18. The apparatus according to claim 14, further comprising:
an action detection unit configured to record occurrence timing of an action of the user when the occurrence of the action of the user is detected in the basket area;
an interception unit configured to intercept a video-frame image sequence to be detected from the video-frame image data of the basket area, based on the occurrence timing of the action of the user;
a recognition unit configured to input the video-frame image sequence to be detected into a pre-trained action type recognition model to output action type data of the user; and
the detection unit further configured to detect the user's shielding behavior and shopping behavior with an abnormal action on the commodity according to the action type data.
19. The apparatus according to claim 14, further comprising a prompt processing unit configured to:
prompt, when determining that the abnormal shopping behavior of the user is a missed scanning behavior, the user to take out the commodity having not been scanned from the shopping cart, scan the commodity again and then put in the commodity;
prompt, when determining that the abnormal shopping behavior of the user is a wrong scanning behavior, the user to take out the wrongly put in commodity from the shopping cart, delete a commodity item corresponding to the wrongly put in commodity from an interaction screen, scan the commodity again and then put in the commodity;
forbid, when determining that the abnormal shopping behavior of the user is an over-picking behavior, the user to delete the corresponding commodity item;
prompt, when determining that the abnormal shopping behavior of the user is a shielding behavior, the user not to shield, and allow the user to continue to shop after being recovered; and
prompt, when determining that the abnormal shopping behavior of the user is a shopping behavior with an abnormal action on the commodity, an abnormal action on the commodity by the user.

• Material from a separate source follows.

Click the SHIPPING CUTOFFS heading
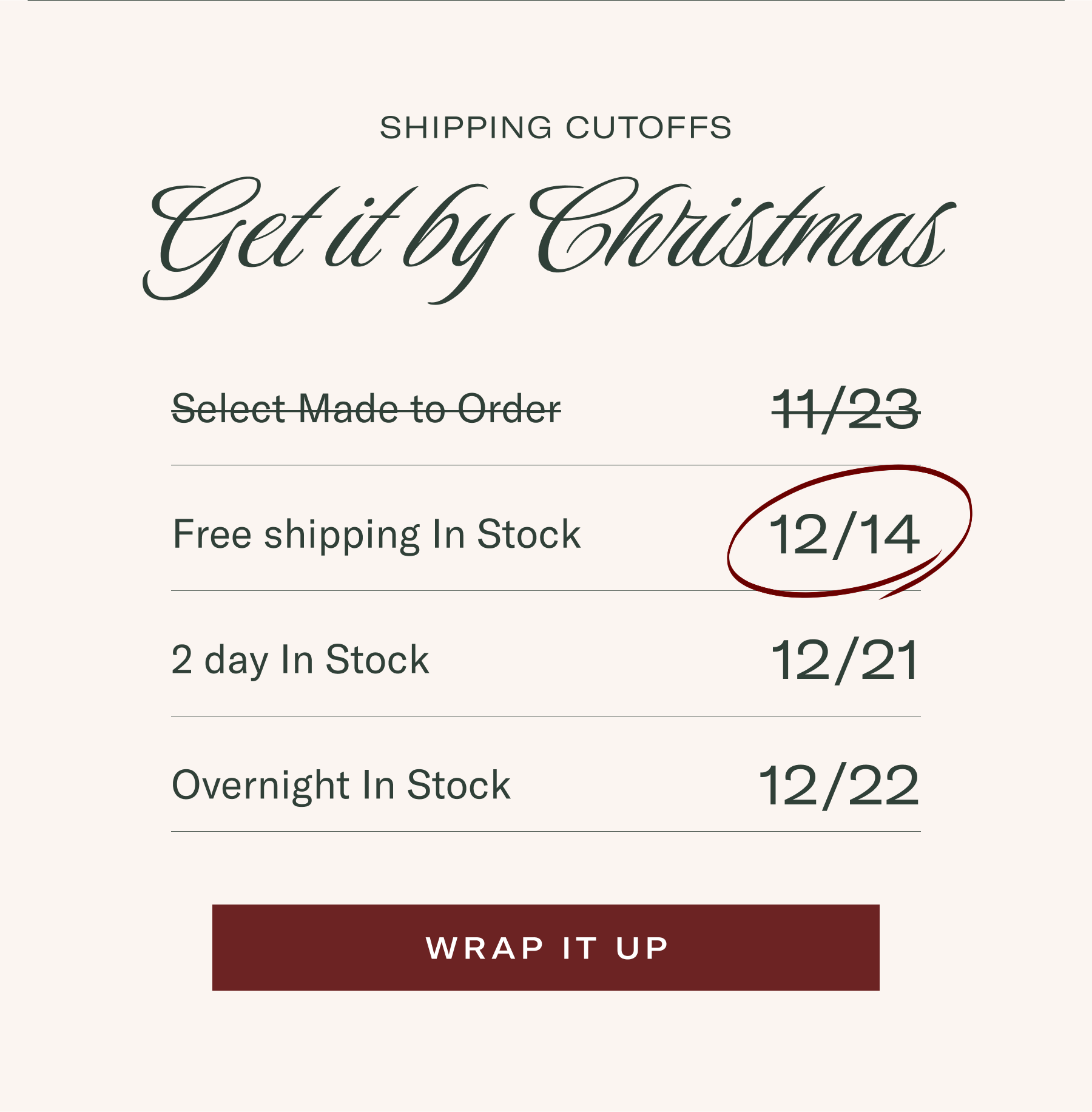The width and height of the screenshot is (1092, 1112). point(555,128)
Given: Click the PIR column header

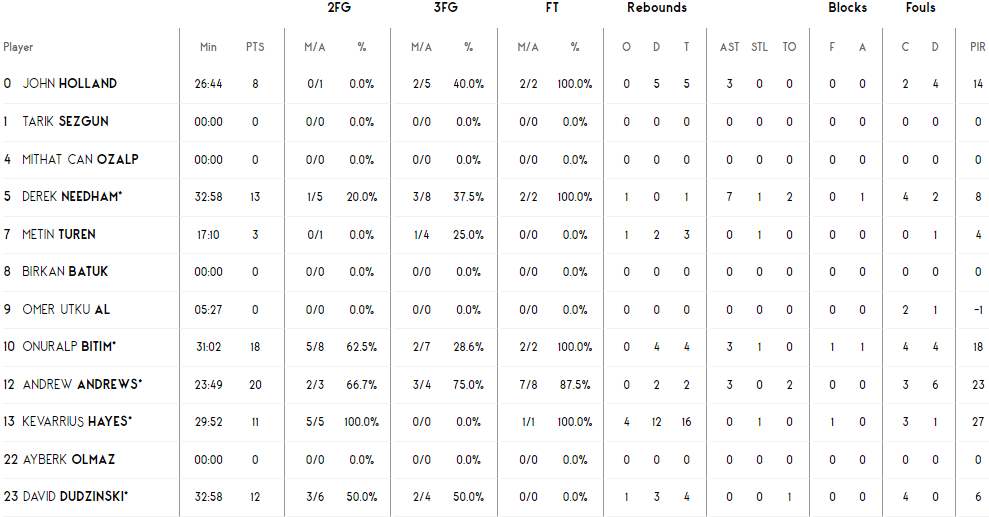Looking at the screenshot, I should (978, 47).
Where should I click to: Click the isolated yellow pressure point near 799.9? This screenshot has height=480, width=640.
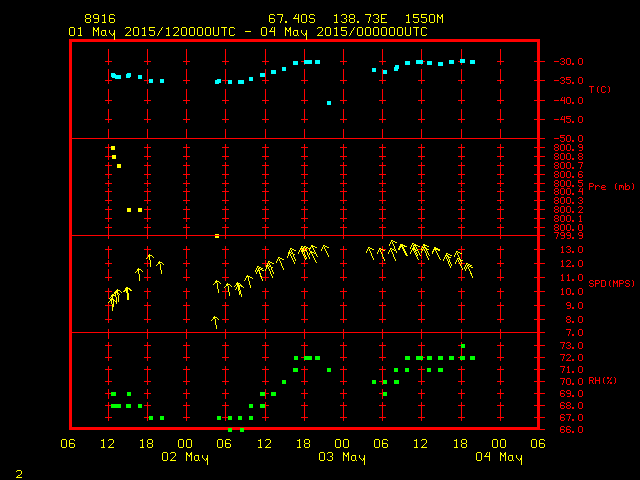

20. An intelligent shopping cart, comprising:
a code scanner configured to acquire code scanning data of a commodity during a shopping behavior of a user;
a basket area collection device configured to collect video-frame image data of a basket area; and
an abnormal shopping behavior detection apparatus for the intelligent shopping cart,
wherein the abnormal shopping behavior detection apparatus for the intelligent shopping cart comprises:
an acquisition unit configured to acquire code scanning data of commodities and video-frame image data of a basket area during a shopping behavior of a user;
a segmentation processing unit configured to segment the commodities in an image of each frame in the video-frame image data of the basket area, to obtain image data of each target commodity in the basket area in the image of each frame;
a trajectory tracking unit configured to track a trajectory of each target commodity according to the image data of each target commodity in the basket area among images of a plurality of frames, to obtain trajectory tracking data of each target commodity;
a trajectory processing unit configured to determine a motion direction and a motion distance of the tracked trajectory of each target commodity according to the trajectory tracking data of each target commodity;
a state determination unit configured to determine an indicative state of whether each target commodity is put in or taken out of the shopping cart, according to the motion direction and the motion distance of the tracked trajectory of each target commodity and a preset commodity motion distance threshold; and
a detection unit configured to detect an abnormal shopping behavior of the user, according to the code scanning data, the trajectory tracking data of each target commodity in the basket area, and the indicative state of whether each target commodity is put in or taken out of the shopping cart.